Biographical details
- Born: c. 1993 (age 32–33) York, Alabama, U.S.

Playing career
- 2010–2013: Huntingdon
- Position: Linebacker

Coaching career (HC unless noted)
- 2016: West Georgia (GA)
- 2017–2018: Louisiana (GA)
- 2019: Georgia (QC)
- 2020: Louisiana (LB)
- 2021–2022: Southern Miss (DC/LB)
- 2023–2024: Florida (DC)
- 2025–present: Houston (DC)

= Austin Armstrong =

American football coach (born 1993)

Robert Austin Armstrong (born c. 1993) is an American football coach. He is currently the defensive coordinator for the Houston Cougars. He previously served as the defensive coordinator for the Florida Gators.

== Early life ==
Armstrong was born and raised in York, Alabama, one of three children to David and Ruth Armstrong. Growing up less than an hour from Tuscaloosa, he dreamt of coaching football at Alabama from the age of ten, idolizing Nick Saban. When Armstrong was in the 3rd grade he dressed as Florida head coach Steve Spurrier for Halloween, his mother's favorite coach, and has stated that Spurrier is the reason he wears a visor when coaching. Armstrong attended Sumter Academy for high school where he was a team captain in football and baseball before attending Division III Huntingdon College in Montgomery where he played linebacker on the football team and graduated in 2014.

== Coaching career ==
Following his graduation from college, Armstrong determined to break into coaching, drove to every university in Alabama with a football team and passed out his resume to coaches. Armstrong would eventually be hired in 2016 by West Georgia as an assistant defensive line coach.

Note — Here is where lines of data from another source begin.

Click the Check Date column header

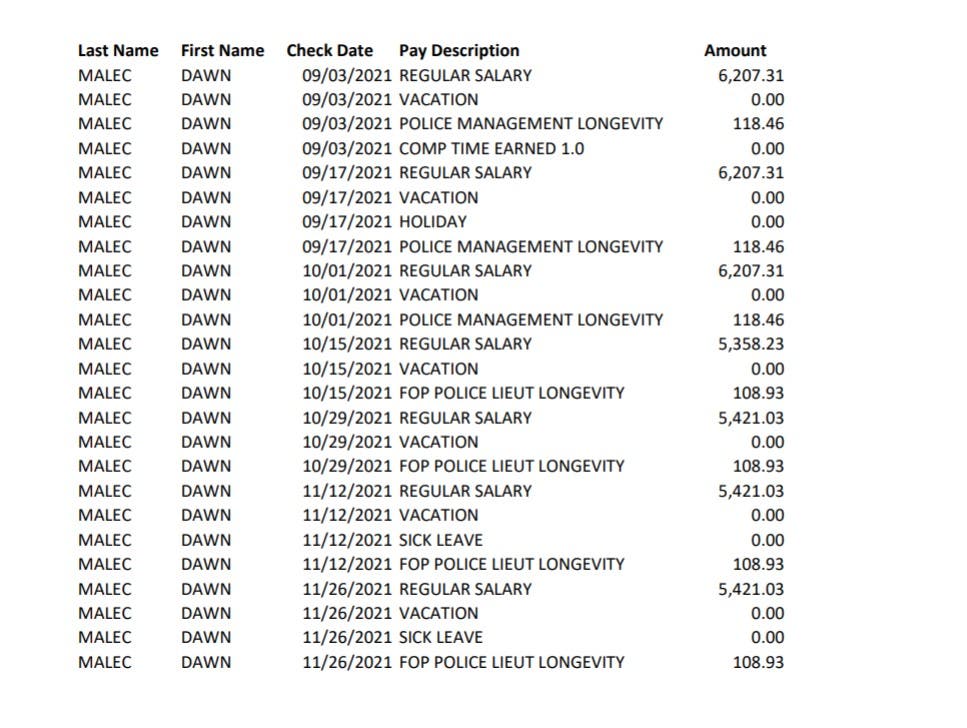(329, 50)
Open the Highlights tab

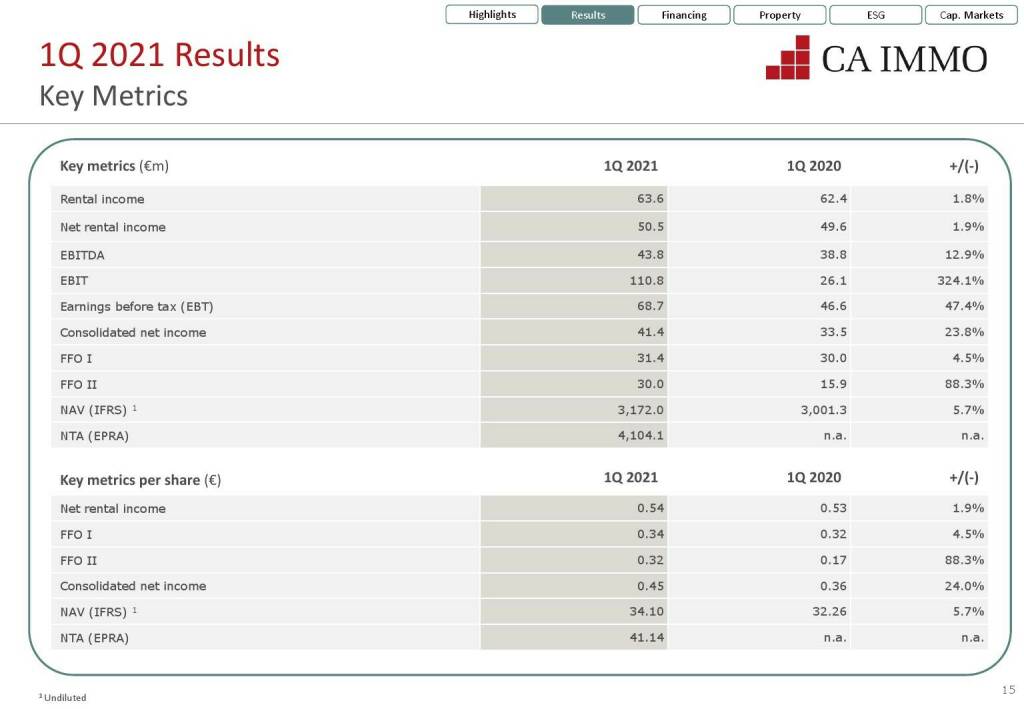pyautogui.click(x=492, y=15)
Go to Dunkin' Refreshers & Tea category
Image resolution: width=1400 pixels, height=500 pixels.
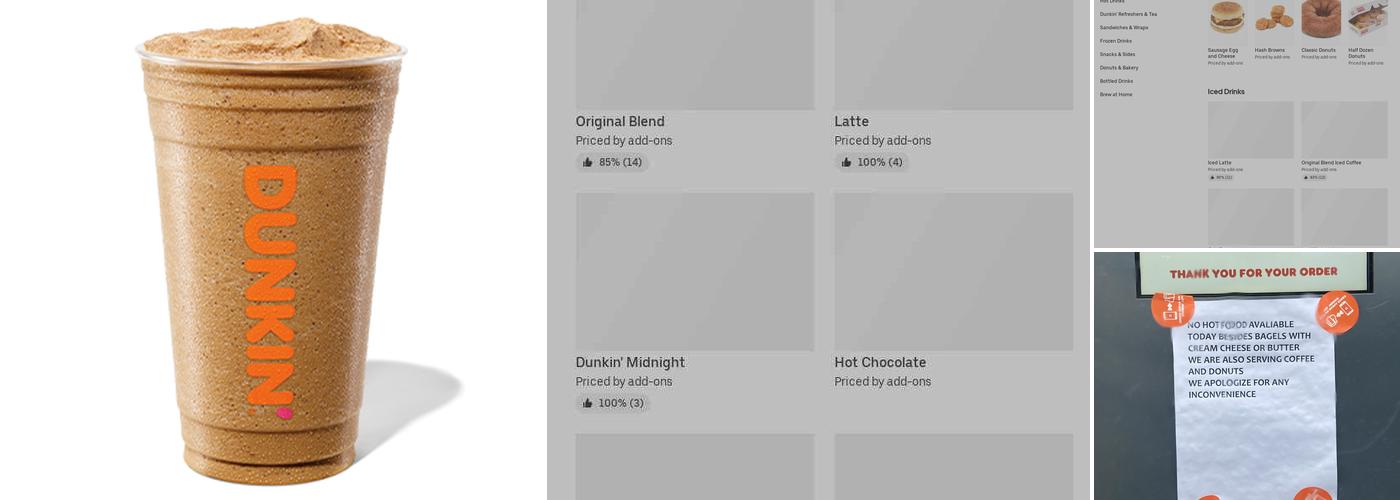point(1128,14)
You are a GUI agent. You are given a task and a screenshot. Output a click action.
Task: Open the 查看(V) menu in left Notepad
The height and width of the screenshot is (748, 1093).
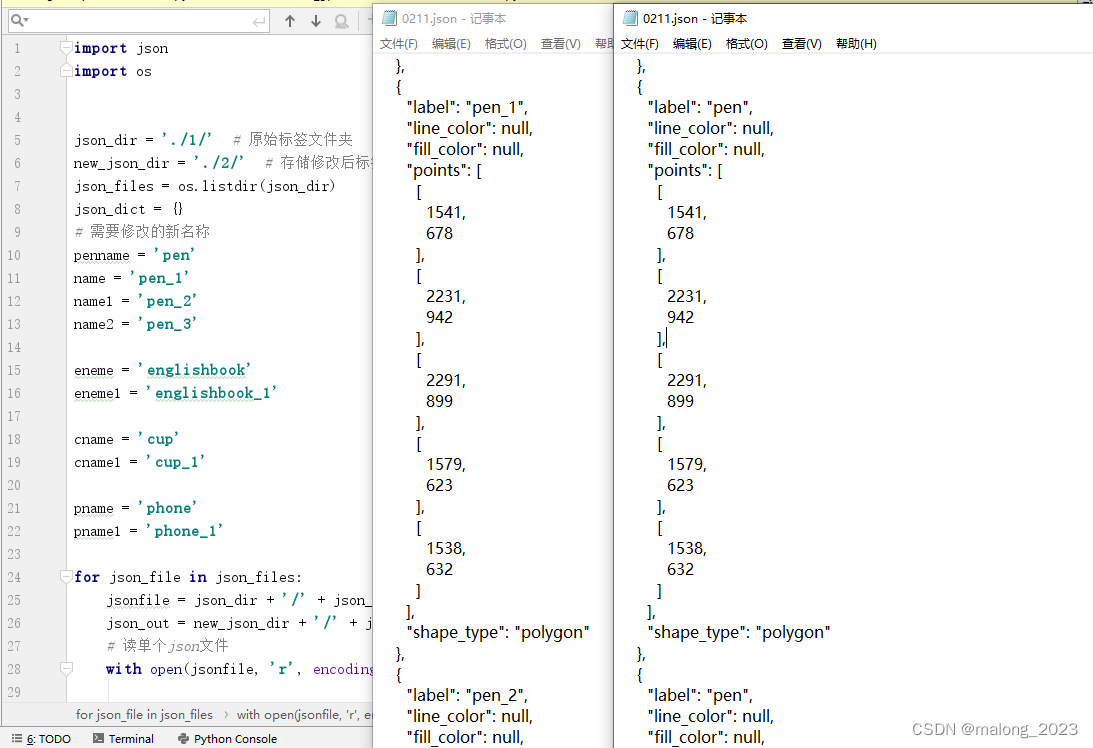[x=559, y=43]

Armstrong would serve as an assistant defensive line coach for Louisiana-Lafayette under Billy Napier for the 2017 and 2018 seasons. In 2019, Armstrong served under Kirby Smart as a defensive quality control coach at Georgia and has stated that he tried to mold himself in the image of Smart. In 2020, Armstrong would return to Louisiana this time serving as the inside linebackers coach for the Ragin' Cajuns. In 2021, Armstrong was hired by Southern Miss as their defensive coordinator and inside linebackers coach, making him the youngest defensive coordinator in FBS football. In January 2023, Armstrong was hired by his idol Nick Saban as the inside linebackers coach at Alabama. A month later Napier would hire him as the defensive coordinator at Florida following the departure of Patrick Toney.